L'évolution du nombre des procédures collectives. Une amélioration sensible constatée.

30/01/2018
Professeur Agrégé des facultés de droit. Fondateur de la revue des procédures collectives
B. SOINNE
(Professeur Agrégé des facultés de droit. Fondateur de la revue des procédures collectives)

Les défaillances d'entreprises ont accusé au cours des derniers mois une certaine érosion. On se trouve aujourd'hui dans l'ensemble sur une base d'environ 50 000 défaillances par an. Il est difficile de comparer avec les pays de la communauté économique européenne car les bases ne sont pas forcément les mêmes. La notion de droit commercial en droit allemand n'est pas la même que celle existante en droit français. Surtout en droit allemand on ouvre une procédure que s'il y a des disponibilités suffisantes pour y faire face. Ceci entraîne la mise à l'écart de toutes les procédures dites impécunieuses dans la situation française. Cette solution ne mérite pas d'être appliquée en droit français. Il est préférable qu'une disparition se passe au vu et au su de la justice plutôt qu'elle ne se manifeste de manière parfaitement occulte.

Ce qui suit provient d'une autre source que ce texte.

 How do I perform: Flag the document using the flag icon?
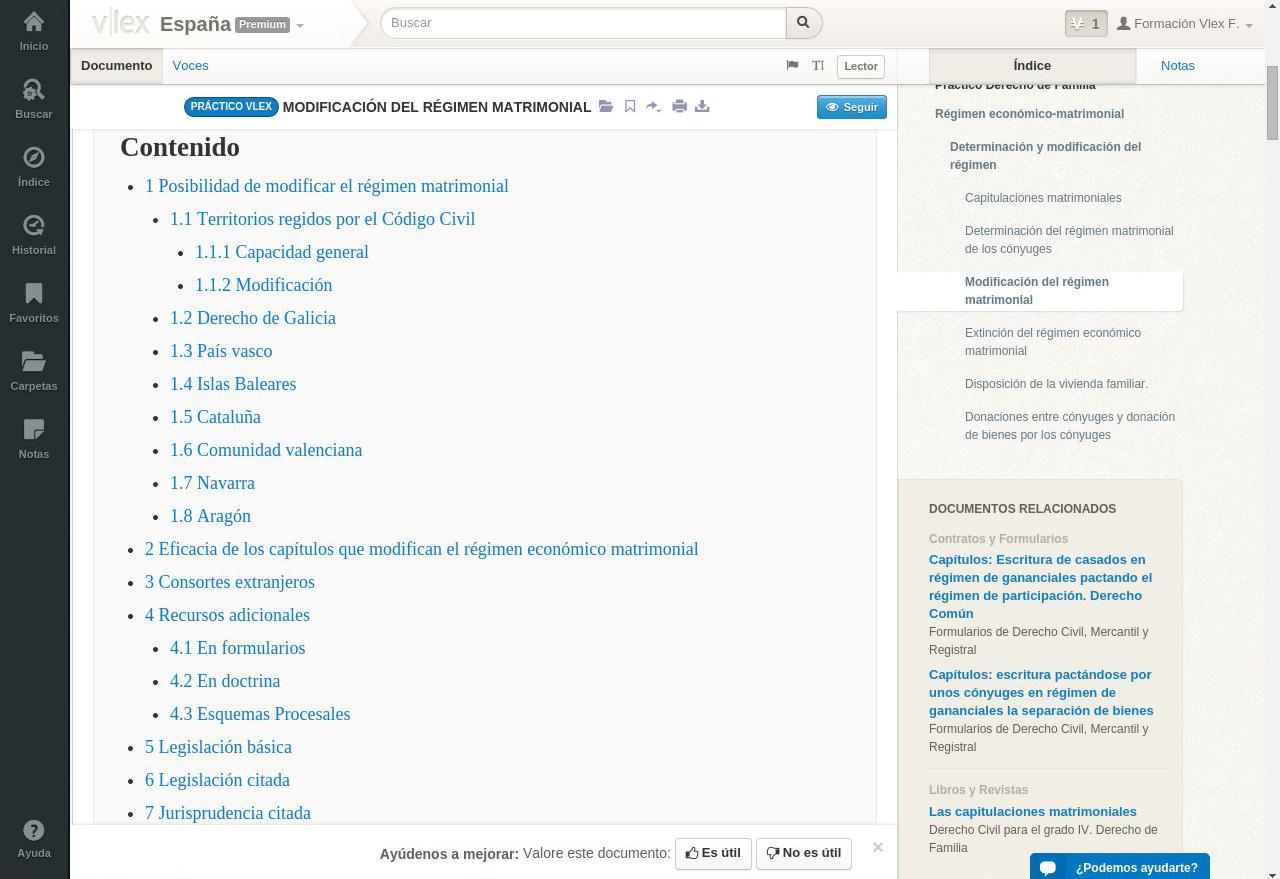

Il y a s'agissant des chiffres quelques aspects assez négatifs. Le domaine de l'habillement en général souffre particulièrement. Il en est ainsi encore et surtout sans doute du domaine des agriculteurs. Les agriculteurs souffrent de la crise qui les affecte. Le domaine agricole est un domaine particulier en droit des procédures collectives. La situation doit être abordée d'une manière particulièrement humaine et sensible. On aura sans doute l'occasion d'évoquer cette particularité qui s'impose plus encore que pour d'autres catégories professionnelles moins affectées globalement.

Il convient d'observer que la réception des statistiques tenues par l'AGS confirme d'une manière générale l'érosion également et c'est particulièrement heureux de l'intervention de la garantie des salaires. Cet aspect est également tout à fait heureux. À l'extrême évidemment on peut craindre que le coût de l'intervention de l'AGS n'affecte les entreprises une police par l'alourdissement des cotisations qu'elles sont tenues de verser à cet organisme. Ce n'est pas la situation que l'on constate aujourd'hui. Il est temps de redresser la barque et cela semble être en bonne voie.